The program is organized around three kinds of initiatives, she said: foundational, ambitious and moonshot. Foundational practices include things like energy-efficiency retrofits on city buildings, electric car charging stations on public parking lots, energy code enforcement, public transit upgrades and commuter incentives.

Ambitious actions include introducing new mobility options such as bike-sharing and electric scooters, while moonshot goals entail “next-generation,” “high-impact” actions such as tracking and curbing energy consumption in the private sector.

More from the San Jose City Council agenda for October 30. 2018:

  • San Jose’s anti-litter and anti-graffiti programs upped the number of volunteers by 6,000 from 2016 to 19,000 people this year. It also doubled the number of litter cleanup events to 600 and boosted volunteer hours by 3,000 to 50,000 in the same timeframe, according to a report going before the council.
  • The city will consider awarding a $6.2 million contract to Van Nuys-based Sentry Control Systems to operate its parking lot access and revenue control systems, which include a license plate scanner. To comply with state law, the city’s Department of Transportation will also need to come up with a policy to ensure that the plate reader isn’t used to monitor First Amendment-protected activities.
  • The city is trying to fill vacancies on the two boards that oversee its retirement plans. Gresham Partners managing partner Anurag Chandra, Geneva Advisors portfolio manager Eswar Menon and former Silicon Valley Community Foundation investments director Elaine Orr applied for positions on the Federated City Employees’ Retirement Plan. Self-employed investor Vikas Oswal and Ponte Partners managing partner Ghia Griarte are up for consideration for the Police and Fire board.

WHAT: City Council meets
WHEN: 1:30pm Tuesday
WHERE: City Hall, 200 E. Santa Clara St., San Jose
INFO: City Clerk, 408.535.1260

Jennifer Wadsworth is the former news editor for San Jose Inside and Metro Silicon Valley.

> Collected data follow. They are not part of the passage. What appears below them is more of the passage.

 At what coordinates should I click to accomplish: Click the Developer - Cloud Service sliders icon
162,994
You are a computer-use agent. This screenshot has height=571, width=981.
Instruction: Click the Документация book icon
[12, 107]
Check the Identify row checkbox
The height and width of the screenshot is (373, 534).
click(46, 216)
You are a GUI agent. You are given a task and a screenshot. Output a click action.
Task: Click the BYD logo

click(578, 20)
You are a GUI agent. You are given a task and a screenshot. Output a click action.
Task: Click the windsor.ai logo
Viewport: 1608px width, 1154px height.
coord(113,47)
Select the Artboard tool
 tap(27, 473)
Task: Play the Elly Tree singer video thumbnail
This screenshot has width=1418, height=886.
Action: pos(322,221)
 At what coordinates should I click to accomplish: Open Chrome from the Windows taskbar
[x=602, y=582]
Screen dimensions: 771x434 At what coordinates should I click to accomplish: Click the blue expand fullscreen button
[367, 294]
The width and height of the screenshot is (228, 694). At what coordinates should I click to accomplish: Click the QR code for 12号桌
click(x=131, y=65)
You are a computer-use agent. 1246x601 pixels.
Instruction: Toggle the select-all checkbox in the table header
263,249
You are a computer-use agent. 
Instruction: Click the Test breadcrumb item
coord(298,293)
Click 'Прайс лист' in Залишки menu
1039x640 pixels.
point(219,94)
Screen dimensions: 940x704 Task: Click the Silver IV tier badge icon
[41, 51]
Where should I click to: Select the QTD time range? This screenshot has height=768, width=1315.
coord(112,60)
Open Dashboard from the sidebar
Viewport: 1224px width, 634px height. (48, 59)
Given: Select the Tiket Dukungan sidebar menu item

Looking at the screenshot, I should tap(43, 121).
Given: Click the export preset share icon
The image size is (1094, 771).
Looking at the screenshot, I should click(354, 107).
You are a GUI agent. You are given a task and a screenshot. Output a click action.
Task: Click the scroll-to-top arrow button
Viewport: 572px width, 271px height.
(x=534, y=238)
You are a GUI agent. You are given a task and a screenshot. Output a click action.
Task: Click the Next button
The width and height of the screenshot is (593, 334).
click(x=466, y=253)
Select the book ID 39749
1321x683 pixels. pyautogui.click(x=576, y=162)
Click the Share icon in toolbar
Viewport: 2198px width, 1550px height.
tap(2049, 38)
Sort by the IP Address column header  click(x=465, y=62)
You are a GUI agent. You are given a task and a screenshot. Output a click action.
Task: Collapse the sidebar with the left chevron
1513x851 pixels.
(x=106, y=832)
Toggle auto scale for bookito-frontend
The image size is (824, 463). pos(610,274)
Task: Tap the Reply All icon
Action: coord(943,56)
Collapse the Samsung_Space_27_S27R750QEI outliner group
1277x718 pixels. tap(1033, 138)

Follow her on Twitter at @jennwadsworth.


  1. > San Jose Talks Climate Change, Surveillance, Litter and Pensions at Tuesday’s Council Meeting

    Has there ever been an actual “debate” on global warming, or climate change, or the integrity of climate science?

    The reason that there is so much doubt and skepticism about global warming is that there has NEVER been a real debate.

    “Global warming” has been a political strategy from the very beginning and the “science” underlying global warming has been cherry-picked, misrepresented, or in numerous cases just outright fabricated.

    If the San Jose City Council really cared about legitimate “climate policy”, they should START by referencing and documenting the legitimate DEBATES and CONCLUSIONS that have occurred that have brought us to they point that they are required to craft and implement a CITY OF SAN JOSE CLIMATE POLICY.

  2. Thanks to our unrelenting crusade to build high density housing, San Jose’s carbon footprint is twice as big as it would otherwise be.

    • Actually, high density housing is good for the environment. The dentist city in America, New York City, has the smallest carbon footprint out of any American city. Sure, construction releases some green house gases, but it’s not nearly as bad as the amount of CO2 emitted by the cars all those people would use. High density housing allows for a good public transit system that is clean and for environments that are walkable that reduce the need for transportation vehicles

      • > The dentist city in America, New York City, has the smallest carbon footprint out of any American city.

        Could you two take your fight out to the parking lot.

        I actually don’t care about carbon footprints.

        The earth has had much higher levels of carbon dioxide in the past. Plus, the oceans absorb carbon dioxide and turn it into seashells.

        God thought about this and provided a solution. Al Gore didn’t need to get all worked up.

      • Twice the number of people = twice the number of greenhouse gas producers.
        Remember. Think globally but act locally.